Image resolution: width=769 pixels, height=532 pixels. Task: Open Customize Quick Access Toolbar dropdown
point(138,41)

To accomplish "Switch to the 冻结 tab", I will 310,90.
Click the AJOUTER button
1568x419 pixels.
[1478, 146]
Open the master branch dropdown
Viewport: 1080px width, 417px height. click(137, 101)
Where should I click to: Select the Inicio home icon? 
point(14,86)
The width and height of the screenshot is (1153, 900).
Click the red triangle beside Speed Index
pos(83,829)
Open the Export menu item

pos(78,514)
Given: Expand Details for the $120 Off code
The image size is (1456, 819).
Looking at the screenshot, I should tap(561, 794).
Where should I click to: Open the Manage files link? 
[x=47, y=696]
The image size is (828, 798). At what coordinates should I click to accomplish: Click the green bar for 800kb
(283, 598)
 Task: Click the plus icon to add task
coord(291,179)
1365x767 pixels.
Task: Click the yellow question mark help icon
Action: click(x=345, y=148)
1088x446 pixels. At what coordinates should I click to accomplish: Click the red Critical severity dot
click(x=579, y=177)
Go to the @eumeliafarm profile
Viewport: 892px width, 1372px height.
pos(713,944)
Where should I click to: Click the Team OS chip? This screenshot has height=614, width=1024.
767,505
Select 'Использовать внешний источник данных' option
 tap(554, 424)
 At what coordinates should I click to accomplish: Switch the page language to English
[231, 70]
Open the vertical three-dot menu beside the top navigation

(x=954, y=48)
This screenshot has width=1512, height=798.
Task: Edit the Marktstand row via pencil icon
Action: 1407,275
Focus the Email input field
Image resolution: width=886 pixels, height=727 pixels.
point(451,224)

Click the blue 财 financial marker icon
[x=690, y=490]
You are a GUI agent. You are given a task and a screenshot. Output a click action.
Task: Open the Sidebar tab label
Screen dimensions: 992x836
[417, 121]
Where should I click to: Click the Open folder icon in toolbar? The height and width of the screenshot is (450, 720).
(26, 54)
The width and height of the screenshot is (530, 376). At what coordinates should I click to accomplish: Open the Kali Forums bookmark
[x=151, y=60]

*THE PROBLEM*
An exact retyping of the lines from the one with "The width and height of the screenshot is (530, 376)." to the end of the material above, with both ends included and nothing added, is the required answer.

*FINISHED EXERCISE*
The width and height of the screenshot is (530, 376). At what coordinates should I click to accomplish: Open the Kali Forums bookmark
[x=151, y=60]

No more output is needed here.